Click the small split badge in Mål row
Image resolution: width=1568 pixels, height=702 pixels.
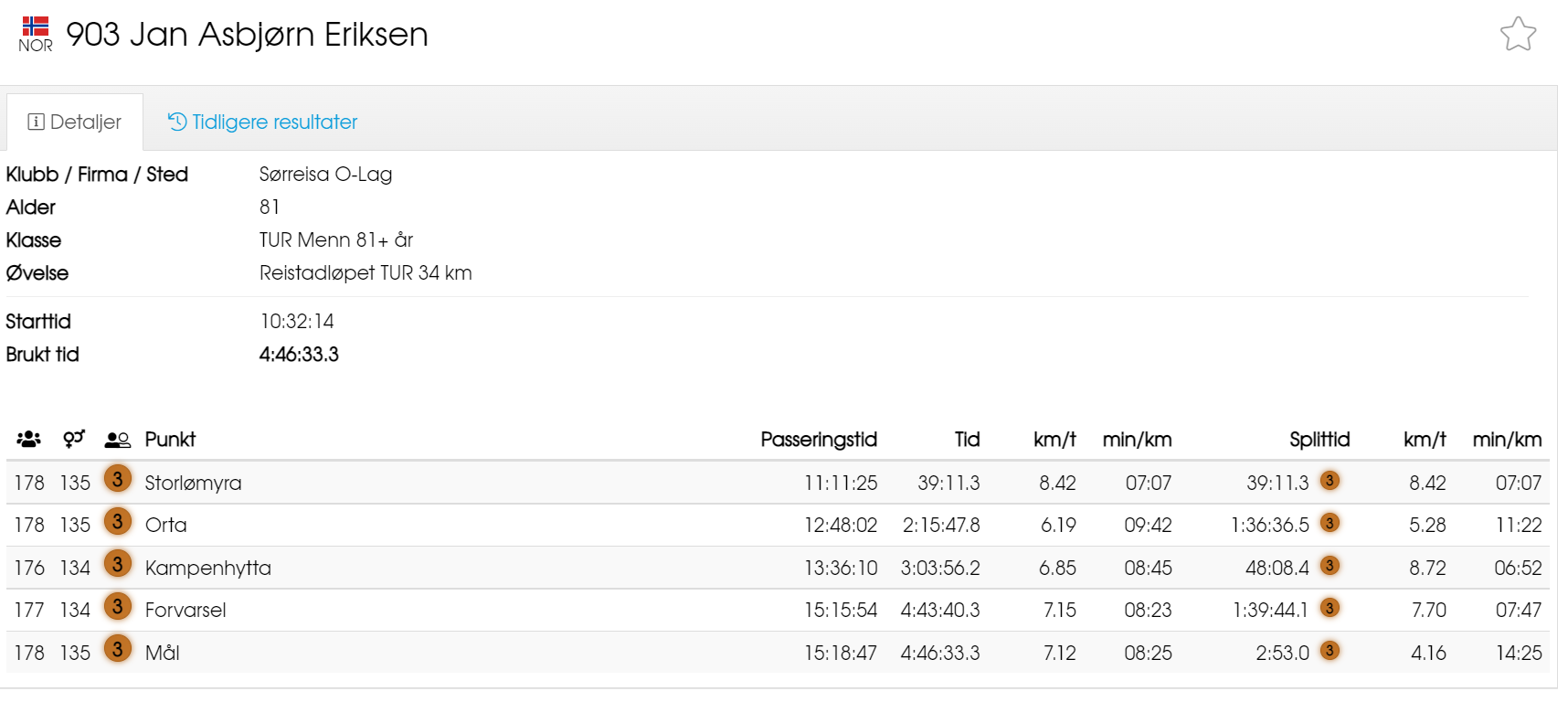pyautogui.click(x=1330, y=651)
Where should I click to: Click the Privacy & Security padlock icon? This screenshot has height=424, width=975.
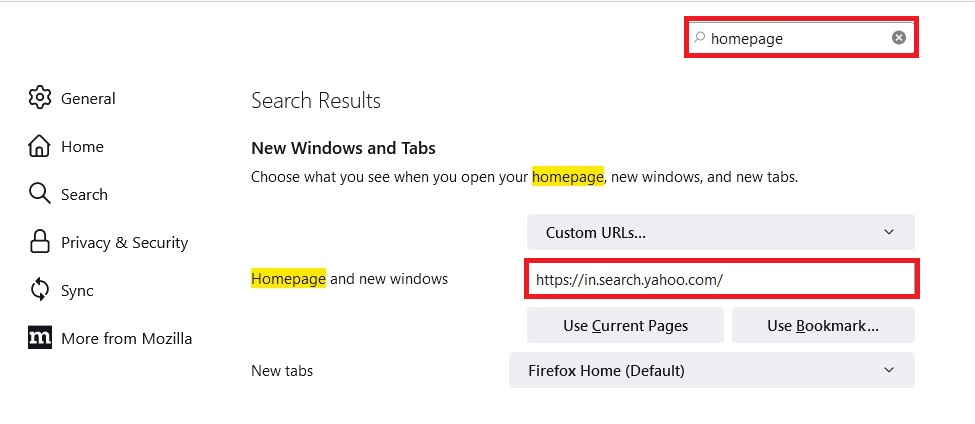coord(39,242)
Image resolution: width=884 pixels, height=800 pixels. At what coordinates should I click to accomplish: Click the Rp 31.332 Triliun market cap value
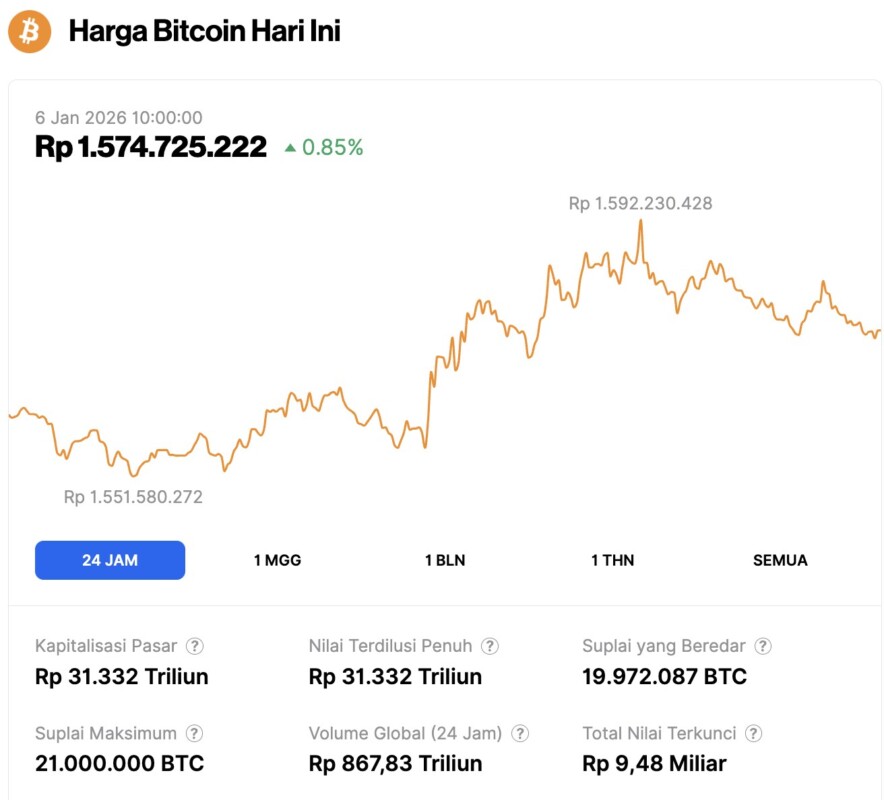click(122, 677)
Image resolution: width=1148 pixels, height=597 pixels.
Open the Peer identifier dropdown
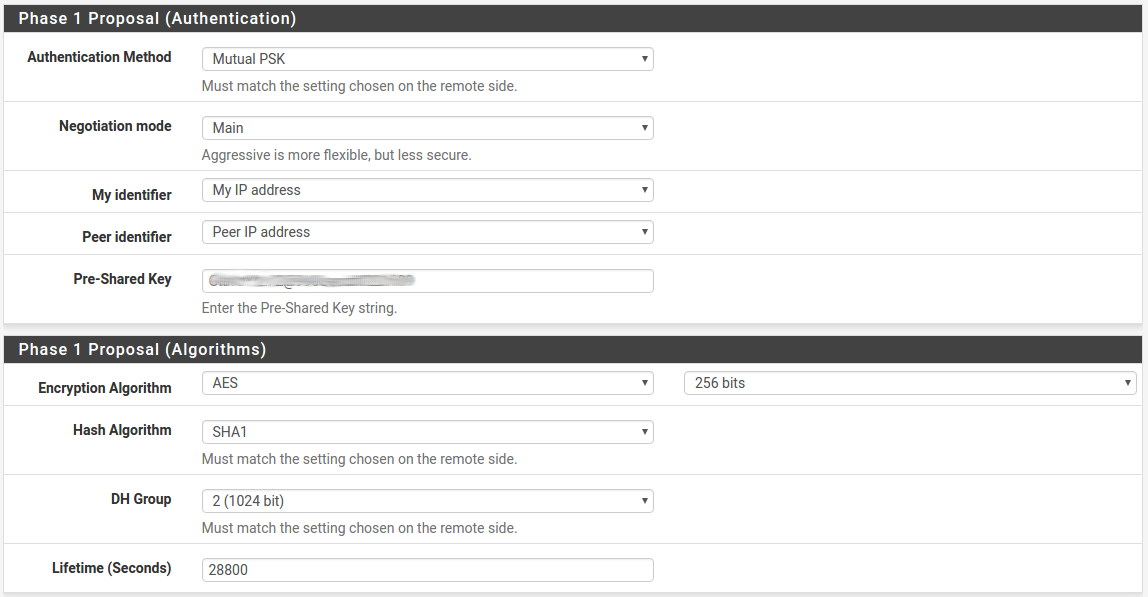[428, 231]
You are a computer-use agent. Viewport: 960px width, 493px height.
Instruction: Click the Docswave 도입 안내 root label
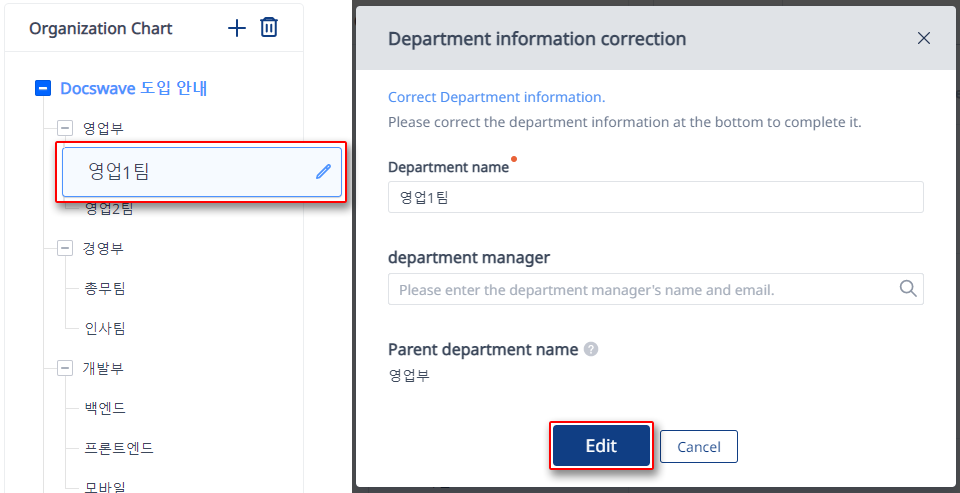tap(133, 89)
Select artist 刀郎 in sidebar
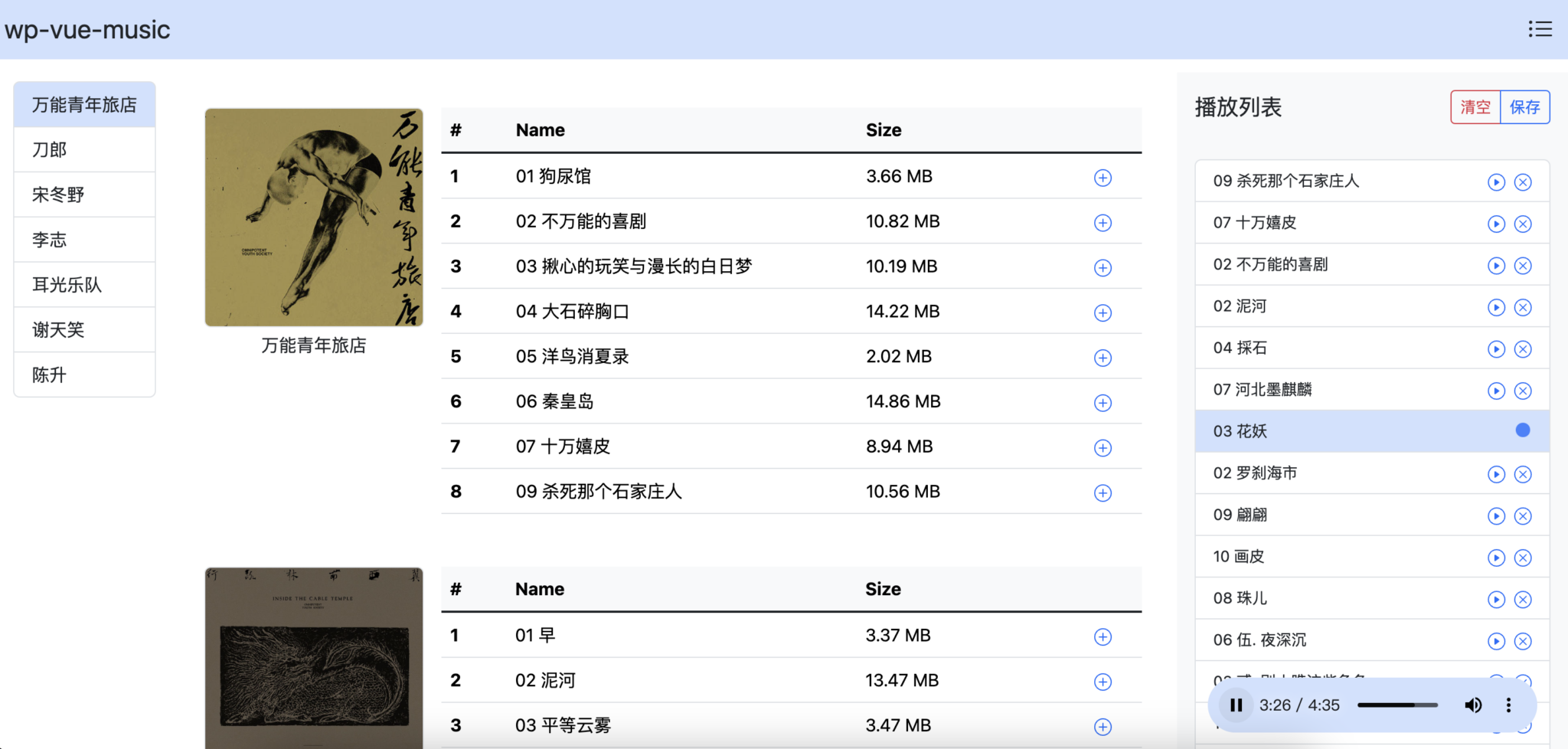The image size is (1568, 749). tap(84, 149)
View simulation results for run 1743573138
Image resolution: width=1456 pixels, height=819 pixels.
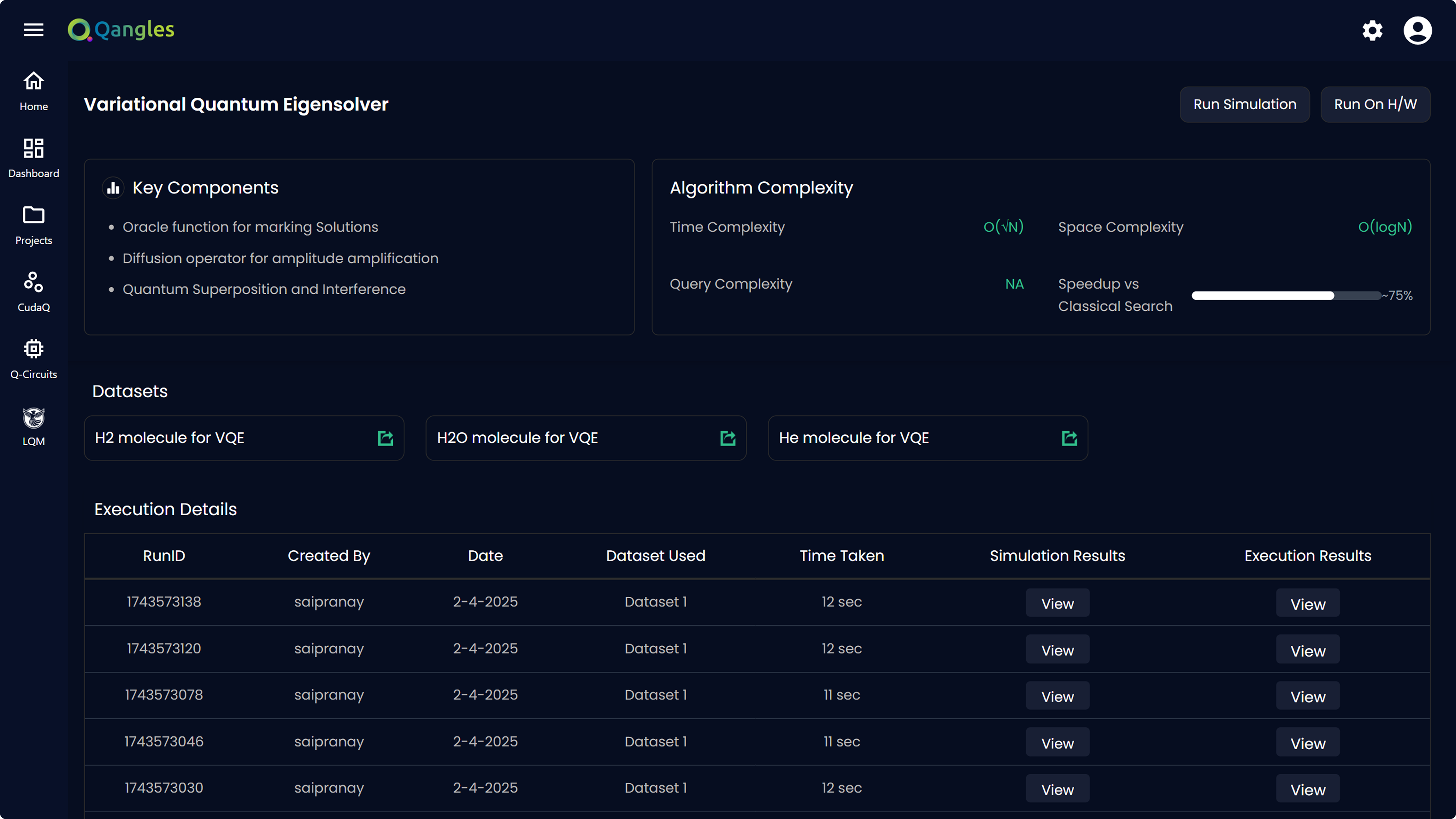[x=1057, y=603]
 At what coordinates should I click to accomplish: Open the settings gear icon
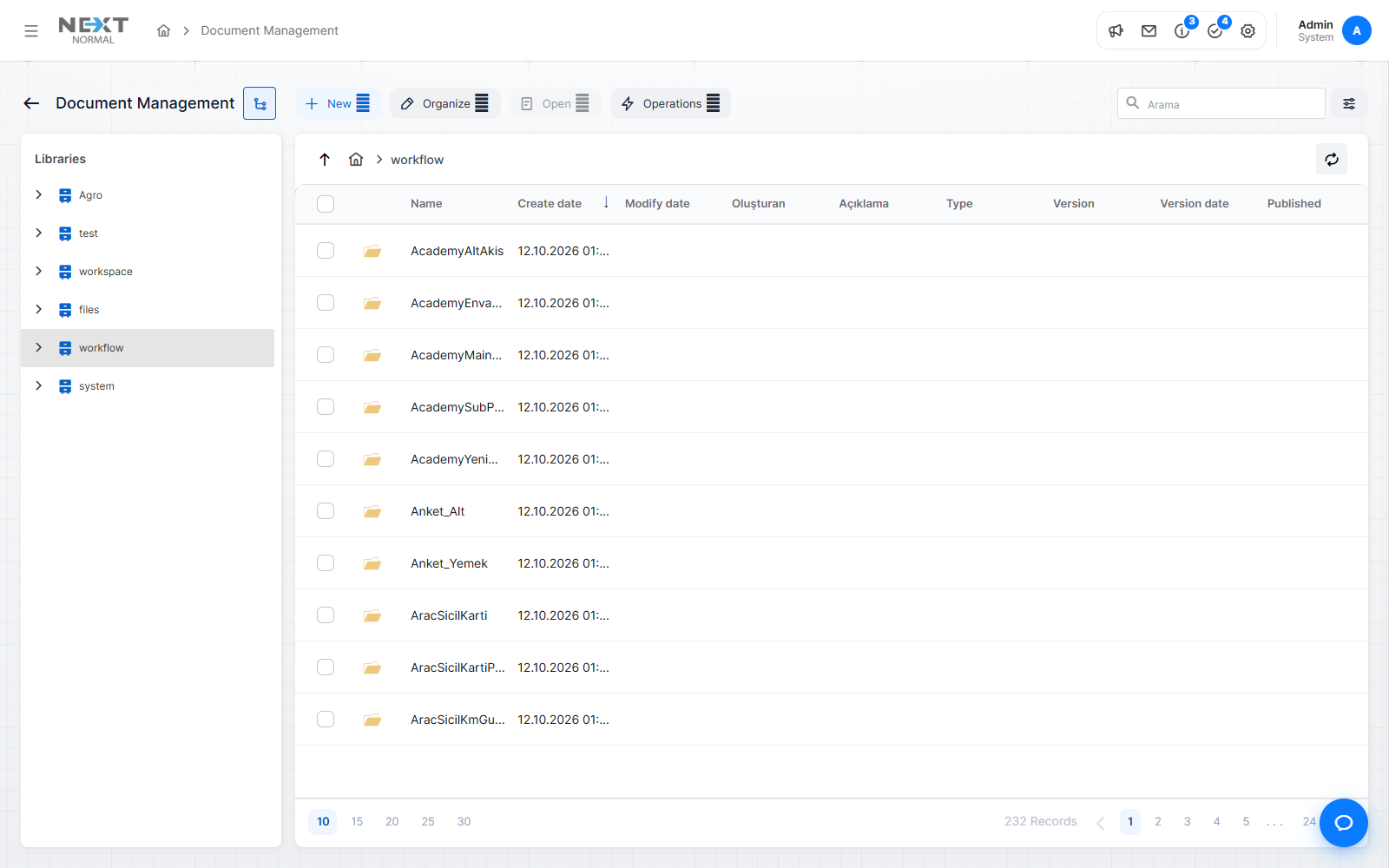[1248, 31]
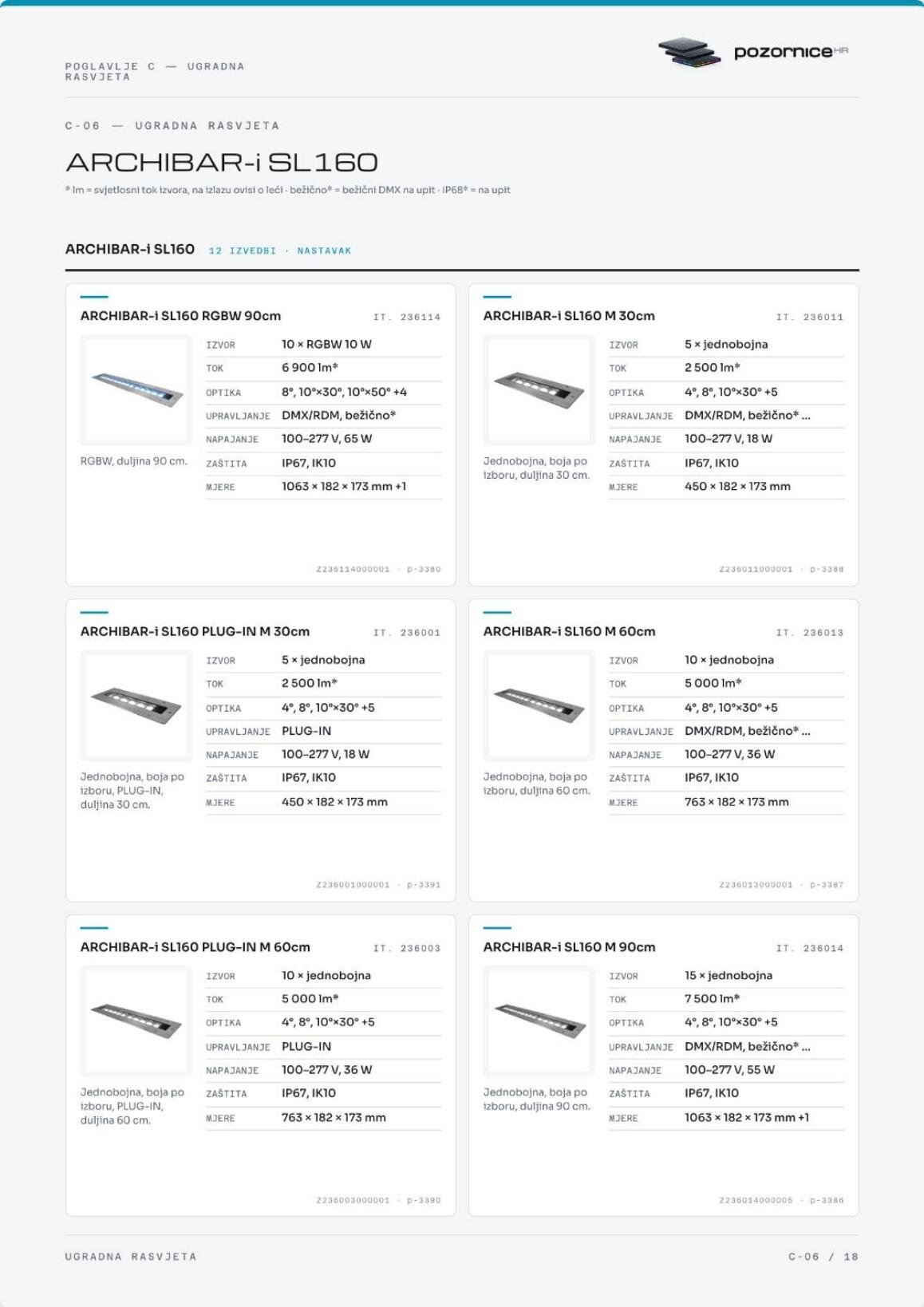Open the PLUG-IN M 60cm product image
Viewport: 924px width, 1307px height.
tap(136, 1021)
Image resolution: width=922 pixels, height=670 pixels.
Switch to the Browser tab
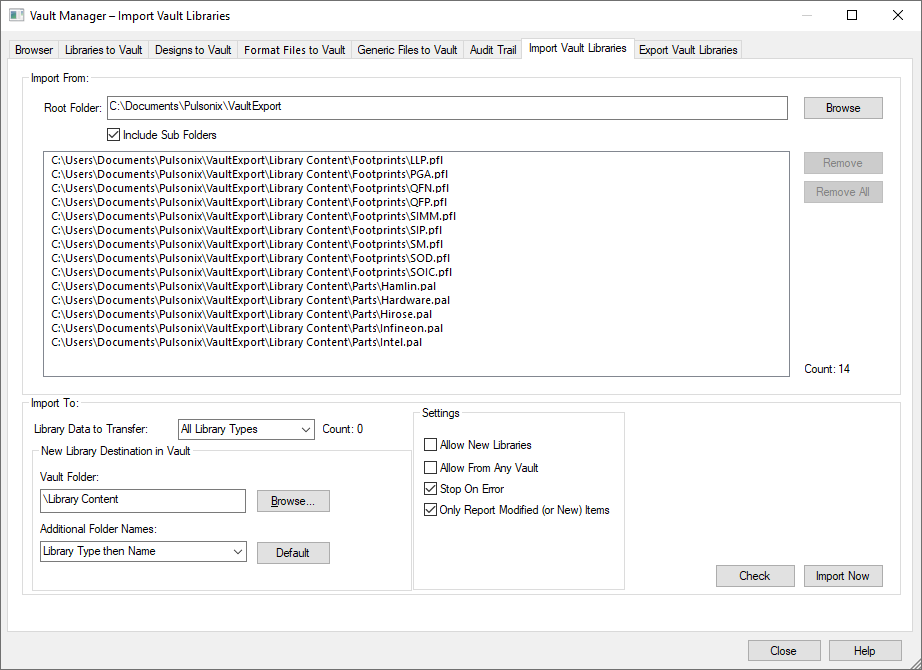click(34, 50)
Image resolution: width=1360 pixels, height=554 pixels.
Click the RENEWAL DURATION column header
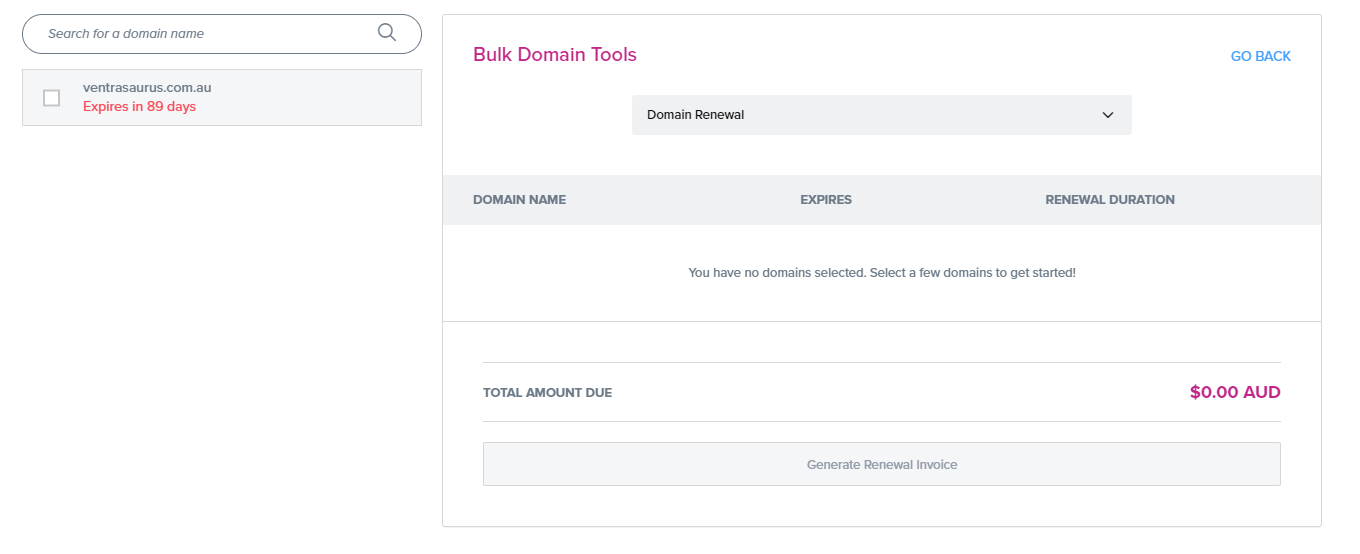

_ _ _ _

WHAT NEEDS TO BE DONE – Repeat, word for word and with no pictures, only the lines running from the beginning of the data to the line that contains "View simulation results for run 1743573138".

EXERCISE ANSWER –
Click the small split badge in Mål row
Image resolution: width=1568 pixels, height=702 pixels.
pyautogui.click(x=1330, y=651)
Where should I click to: Click the Privacy & Security padlock icon? This screenshot has height=424, width=975.
coord(39,242)
Image resolution: width=884 pixels, height=800 pixels. At what coordinates should I click to accomplish: Click the Rp 31.332 Triliun market cap value
click(122, 677)
Image resolution: width=1148 pixels, height=597 pixels.
Open the Peer identifier dropdown
[428, 231]
You are a computer-use agent. Viewport: 960px width, 493px height.
Instruction: Click the Docswave 도입 안내 root label
tap(133, 89)
Select artist 刀郎 in sidebar
The image size is (1568, 749). tap(84, 149)
View simulation results for run 1743573138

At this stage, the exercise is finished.